L’al. 2 ne s’applique
pas aux établissements et manifestations suivants:
a. magasins d’alimentation et
autres magasins v (p. ex. kiosques, shops de stations-service) pour autant
qu’ils vendent des denrées alimentaires ou des biens de consommation courante;
b. services de petite restauration
à l’emporter, cantines d’entreprises, services de livraison de repas et
services de restauration pour les clients des hôtels;
c. pharmacies, drogueries et
magasins vendant des moyens auxiliaires médicaux (p. ex. lunettes, appareils
auditifs);
d. offices et agences de poste;
e. points de vente des opérateurs
de télécommunication;
f. banques;
g. stations-service;
h. gares et autres infrastructures
de transports publics;
i. ateliers de réparation de
moyens de transport;
j. administrations publiques;
k. services du domaine social (p.
ex. centres de conseil);
l. inhumations dans le cercle
familial restreint;
m. établissements de santé tels
qu’hôpitaux, cliniques et cabinets médicaux ainsi que cabinets et
établissements gérés par des professionnels de la santé au sens du droit
fédéral et cantonal;
n. hôtels.
4.
Les établissements et
manifestations visés à l’al. 3 doivent respecter les recommandations de
l’Office fédéral de la santé publique en matière d’hygiène et d’éloignement
social. Ils doivent limiter en conséquence le nombre de personnes présentes et
empêcher les regroupements de personnes.
A l'occasion de cette révision, le Conseil fédéral a
introduit dans l'ordonnance l'art. 10a, ainsi libellé:
Art. 10a Obligations des
établissements de santé
1.
Les cantons peuvent obliger les
hôpitaux et cliniques privés à mettre leurs capacités à disposition pour
accueillir des patients.
2.
Les établissements de santé tels
que les hôpitaux, les cliniques et les cabinets médicaux et dentaires doivent
renoncer à tous les traitements et interventions médicaux non urgents.

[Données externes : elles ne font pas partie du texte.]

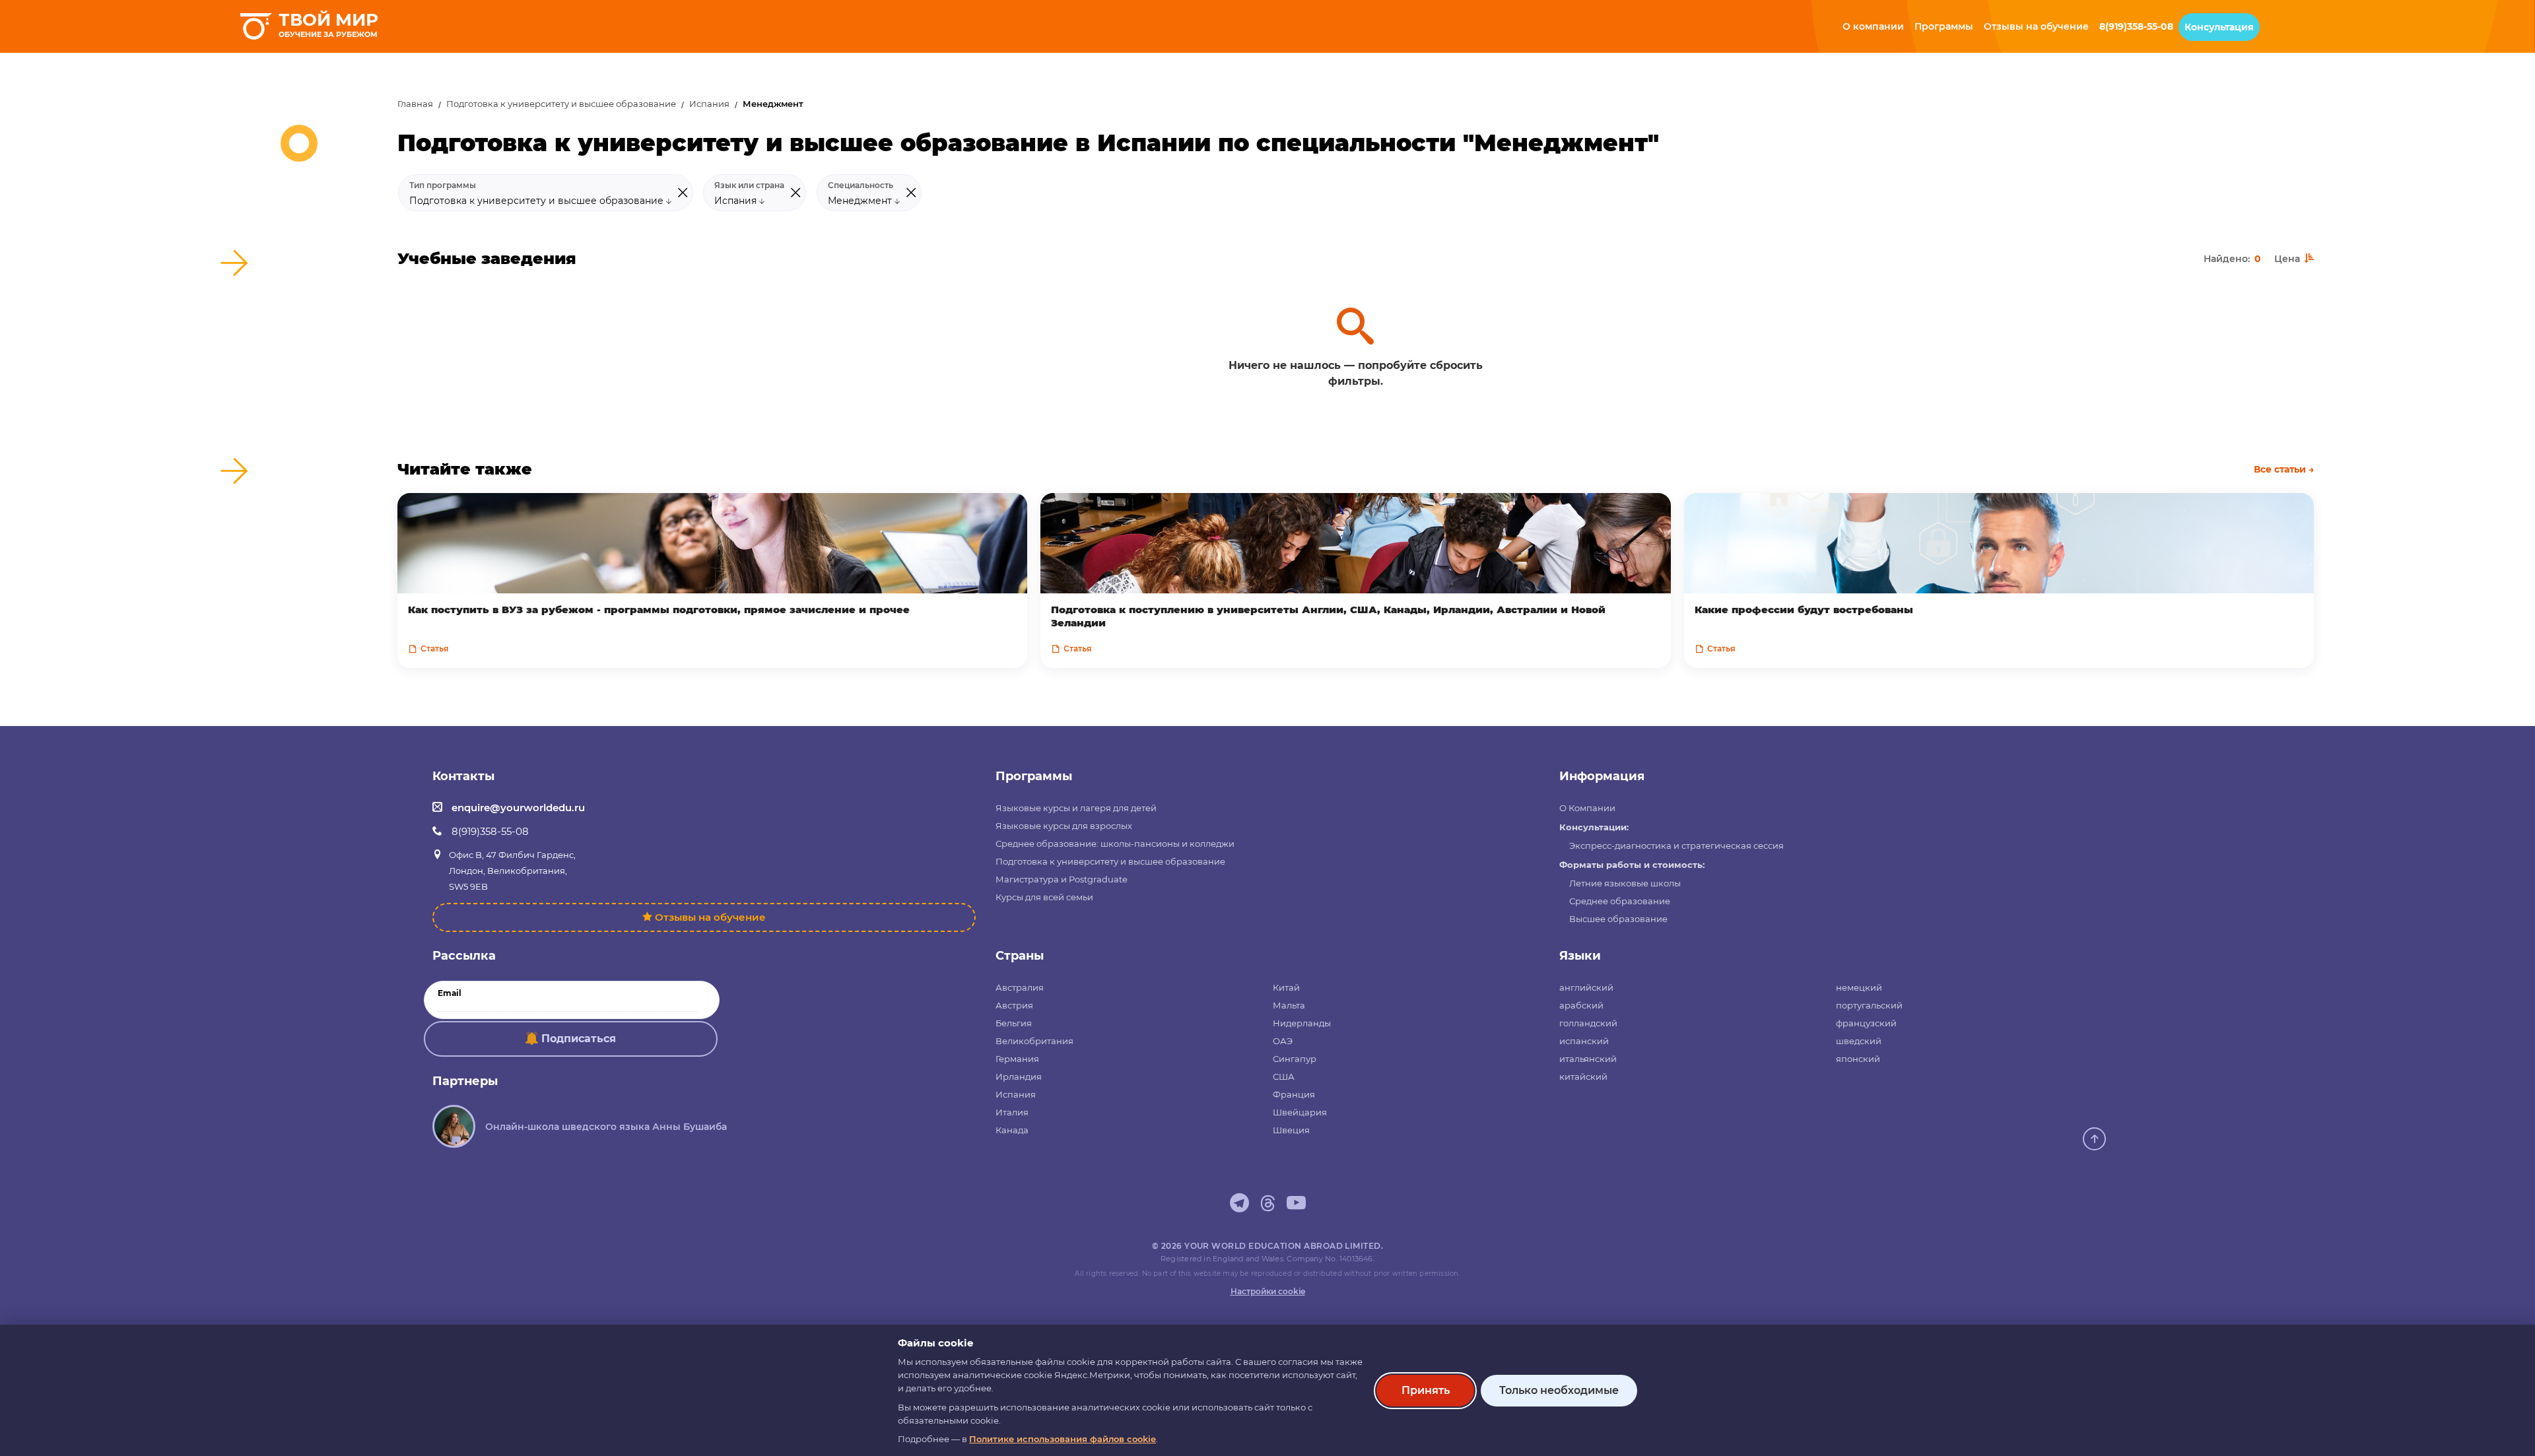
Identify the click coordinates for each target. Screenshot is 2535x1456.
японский (1858, 1058)
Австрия (1014, 1005)
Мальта (1289, 1005)
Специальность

cc) Lorsque le Conseil d'Etat a adopté son arrêté du
17.
avril 2020, l'art. 6 de l'ordonnance 2 COVID-19 avait encore été, dans
l'intervalle, modifié sur deux points (modifications du 1er avril
2020, en vigueur depuis le 2 avril 2020 - RO 2020 1131):
– à l'alinéa 2, adjonction d'une lettre f, "les
campings";
– à l'alinéa 3, modification de la lettre n,
complétée ainsi: "hôtels, établissements d’hébergement et places de
stationnement pour caravanes et camping-cars, prévues pour une location durable
ou pour les gens du voyage".
Quant à l'art. 10a de l'ordonnance 2 COVID-19, sa
teneur le 17 avril 2020 était la suivante, après des modifications des 20 et 27
mars 2020 (RO 2020 863, 1101):
Art. 10a Obligations des
établissements de santé
1.
Les cantons peuvent
obliger les hôpitaux et cliniques privés à mettre leurs capacités à disposition
pour accueillir des patients.
2.
Il est interdit aux
établissements de santé au sens de l’art. 6, al. 3, let. m, notamment aux
hôpitaux, aux cliniques, aux cabinets médicaux et aux cabinets dentaires, de
réaliser des examens, des traitements et des thérapies (interventions) non
urgents.
3.
Sont notamment
considérées comme non urgentes les interventions:
a. qui peuvent être réalisées à
une date ultérieure sans que la personne concernée ne risque de subir d’autres
inconvénients que des atteintes ou des troubles physiques et psychiques
mineurs, ou
b. qui sont réalisées,
principalement ou entièrement, à des fins esthétiques ou pour améliorer les
performances ou le bien-être.
4.
Les établissements de
santé peuvent pratiquer les interventions légales, prescrites pour des raisons
de sécurité au travail, sur les personnes exerçant ou prévoyant d’exercer une
activité notamment dans les soins, dans la protection de la population et la
protection civile, au sein d’autorités et d’organisations de sauvetage ainsi
que pour un service public de sécurité et d’ordre.
5.
Dans les services des
hôpitaux confrontés à une augmentation massive du travail en raison du nombre
de cas de maladies due au COVID-19, les dispositions de la loi du 13 mars 1964
sur le travail relatives au temps de travail et de repos sont suspendues aussi
longtemps que la situation exceptionnelle l’exige. Les compensations en temps
ou les compensations financières doivent toutefois continuer à être accordées. Les
employeurs demeurent responsables de la protection de la santé de leurs travailleurs
et doivent en particulier veiller à ce que ceux-ci bénéficient de suffisamment de
temps de repos.
b) Le Conseil d'Etat a donné des explications
officielles au sujet de son arrêté dans un communiqué du 17 avril 2020 (publié
notamment sur le site officiel de l'Etat de Vaud "vd.ch"), dont le
"chapeau" est ainsi rédigé:
"Le Conseil d'Etat publie ce
jour un arrêté sur l'aide aux locataires et bailleurs commerciaux afin
d'atténuer les conséquences des mesures de lutte contre le COVID-19. Moyennant
une convention passée entre les parties signataires d'un bail commercial,
l'Etat versera une aide ponctuelle et à fonds perdu représentant un quart du
loyer que doivent assumer les petits commerçants et restaurateurs. Le montant
total estimé de cette aide se monte à 20 millions. Ce soutien concerne les mois
de mai et de juin réunis et est plafonné par bail à 2500 francs. L'Etat de Vaud
répond ainsi à une crainte majeure exprimée par les exploitants de petites
enseignes depuis la fermeture de leur commerce. Il pallie par ailleurs
l'absence d'aide de la Confédération concernant les baux commerciaux."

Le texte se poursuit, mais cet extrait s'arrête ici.